Bağcılar Training and Research Hospital in Istanbul hit by cyberattack, data loss and data breach
Take action: Running a system without any backup is a recipe for disaster, even without hackers. Always check that your systems have a valid and functioning backup.
Learn More
The Bağcılar Training and Research Hospital in Istanbul, Turkey, has experienced a significant cybersecurity incident that compromised the medical records of millions of patients. The hospital, a central healthcare provider in Istanbul, serves approximately 5,000 patients daily and two million annually.
The attack targeted both the hospital's old PACS system and the newly installed Simplex system, neither of which had adequate backup measures. This resulted in the complete disappearance of archived visual data and a partial loss of patient data spanning 12 days from the most recent backup in the Bilbest system, which does store backups regularly. Other crucial data stored in the hospital's systems, such as performance information of the physicians, was also affected.

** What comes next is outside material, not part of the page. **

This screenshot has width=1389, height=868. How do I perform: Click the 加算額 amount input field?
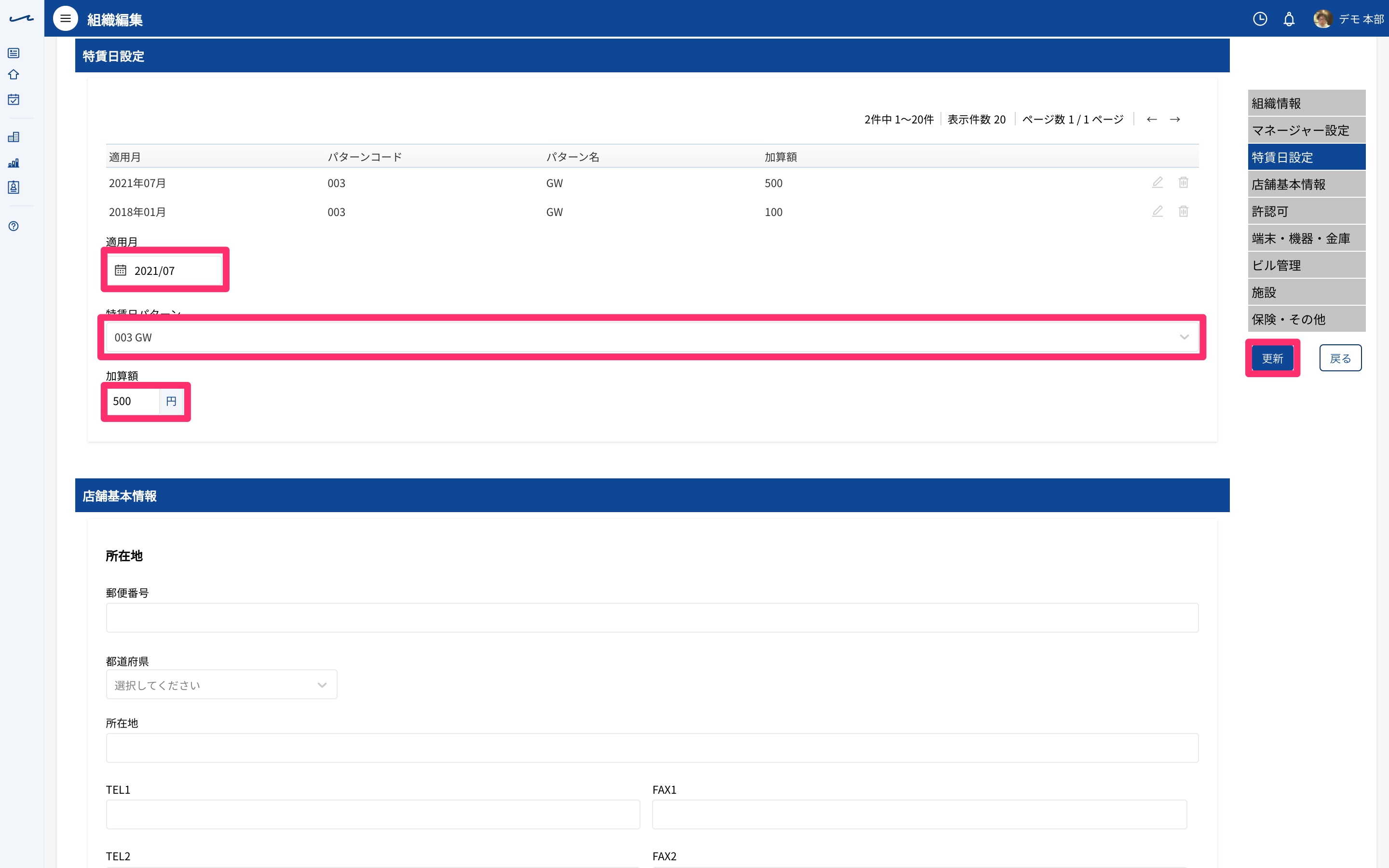pos(133,401)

The exposed data from this incident includes:
- Names and surnames
- Names of relatives
- Addresses
- Phone numbers
- Bank account details
- House and land deeds
- Medical records such as X-ray scans and test results
The nature of the attack nd the number of affected individuals have not been disclosed.
An anonymous employee has attributed the breach to the hospital management’s negligent attitude towards cybersecurity, claiming that the administration is more focused on covering up the incident rather than addressing the breach responsibly. The hackers have allegedly demanded a ransom of $200,000 in exchange for the stolen data.